Both Bush and Cheney are examples of people surely raised this way. They are like that kind of parent themselves – their motives are rarely clearly stated, often disguised. When they want something, it’s decided in secret and then they begin to develop a strategy to get what they want. There is no speech without a hidden agenda, and they sure don’t speak softly. They reflexly balk at any attempt to shape their behavior, while they strategize how to shape the world’s. They respect no authority [U.N., Geneva Convention, Congress], and exercise only authority of the first kind – power, delegated authority, "I’m the Decider," Executive Privilege, Unitary Executive. So like similar types, Hussein for example, they "speak loudly, whether they carry a big stick or not." Disincentives would be discounted out of hand much as they discount the withdrawal of approval by the electorate. They immediately question motives – "Liberal Media," "tired of war," etc. They miss the point of Teddy Roosevelt’s speech in every dimension. So the tragedy of this Administration is that it cannot be "shaped."

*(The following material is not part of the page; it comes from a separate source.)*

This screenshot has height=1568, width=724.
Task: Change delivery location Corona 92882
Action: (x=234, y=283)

I don’t miss the point of the question. It’s a perfectly reasonable thing to say, and try, were we dealing with reasonable people. Unfortunately, they are not reason-able. They see "reason" as a "strategy" to undermine their power, and any approach to change their direction as a trick. The massive irony of all of this is that "regime change," their Mantra for Hussein, is the only rational response. And I hope we do better planning for what follows than they did in Iraq. Countries coming out from under a crazy government go crazy when that regime falls. It’s one reason to think long and hard about the Democratic Nominee. We need someone who can respond to how really nuts this country is going to be after Bush and Cheney.

We need a Teddy Roosevelt…

  1.  
    joyhollywood
    June 2, 2007 | 7:51 AM
     

    M, If this is old news just disregard. I decided to google Cheney. I got CBCNews. That’s a Canadian station. There is a documentary called “the Fifth Estate” It has a lot of clues about the VP to be mined.

  2.  
    smoooochie
    June 3, 2007 | 2:19 PM
     

    The only thing I can think to add is that T.R. was thoughtful. Thoughtful as in he thought about man and the creations of man including the creation and sustainability of government. Thoughtful in creating a good sustainable society in the U.S. It was not thoughts of conquest and greed. I don’t know that we have a leader out there that is that kind of thoughtful. I hope we do, but I don’t know that we do.
    Cheney is nuts. It seems an oversimplification to say that, but you are completely right about him not being reasonable. You can’t apply reason to unreasonable people. It doesn’t work. It’s that old invitation you always say not to accept. It would be nice if it weren’t that way.
    Yeah, those are my Sunday thoughts. Thanks for blogging about the question though. It makes me think.